## Task directions
A faithful copy of every entry, with the pictures removed, is what is needed here.

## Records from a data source

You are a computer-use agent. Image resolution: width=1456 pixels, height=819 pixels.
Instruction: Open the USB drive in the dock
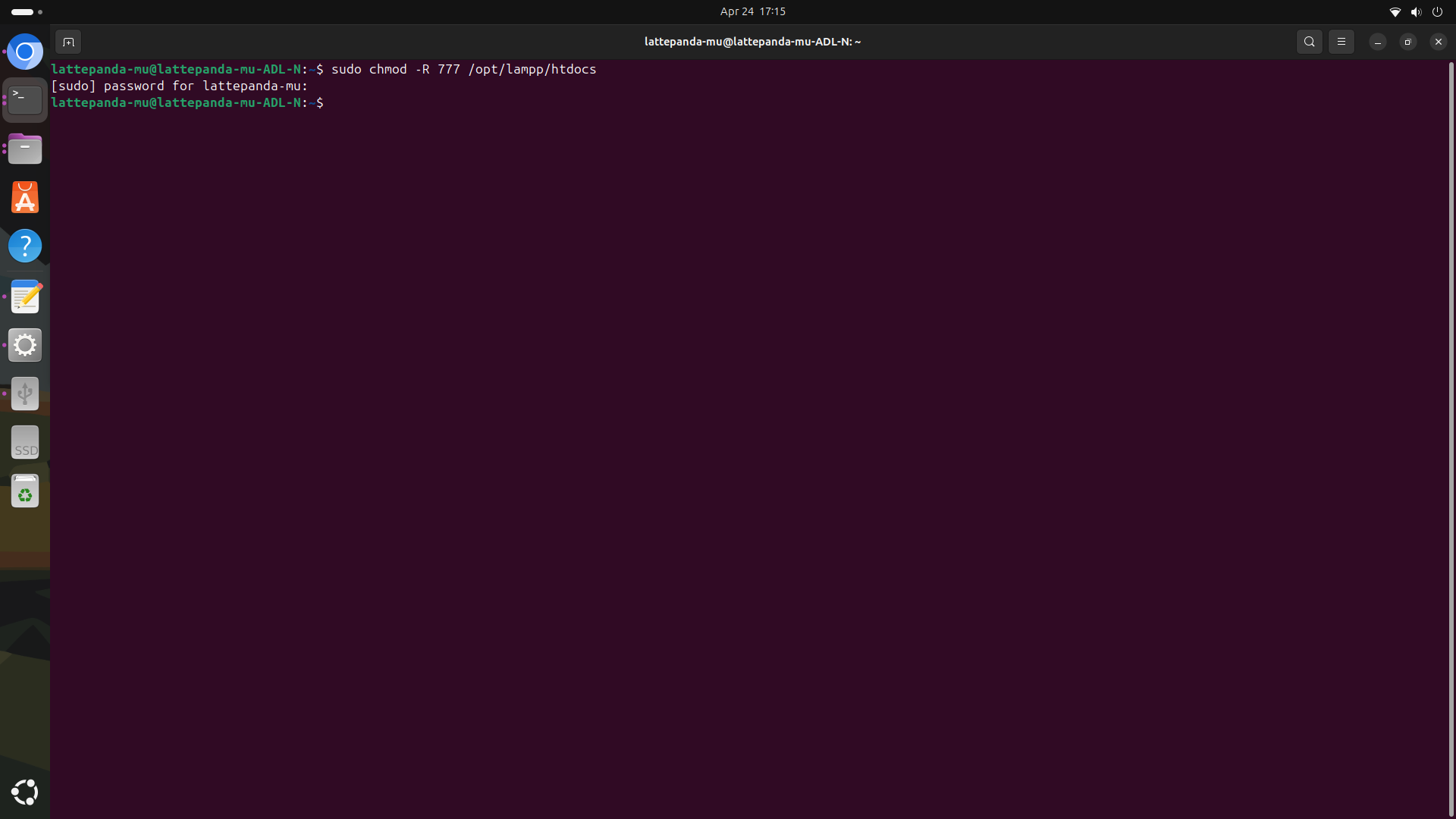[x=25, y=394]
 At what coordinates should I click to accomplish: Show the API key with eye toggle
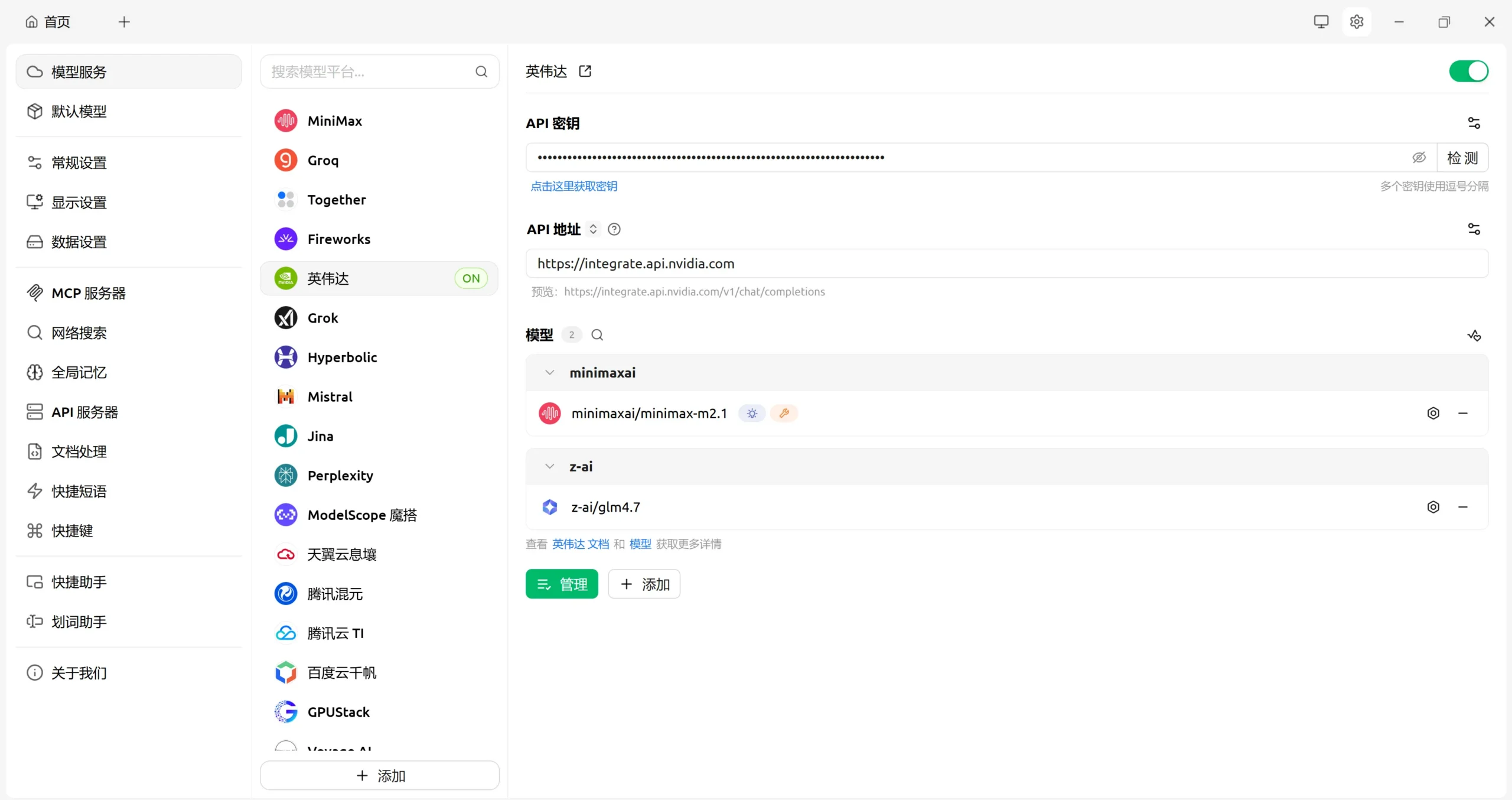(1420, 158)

## Response area
You are a computer-use agent. Image resolution: width=1456 pixels, height=819 pixels.
Instruction: Open the USB drive in the dock
[x=25, y=394]
 At what coordinates should I click to accomplish: Show the API key with eye toggle
(1420, 158)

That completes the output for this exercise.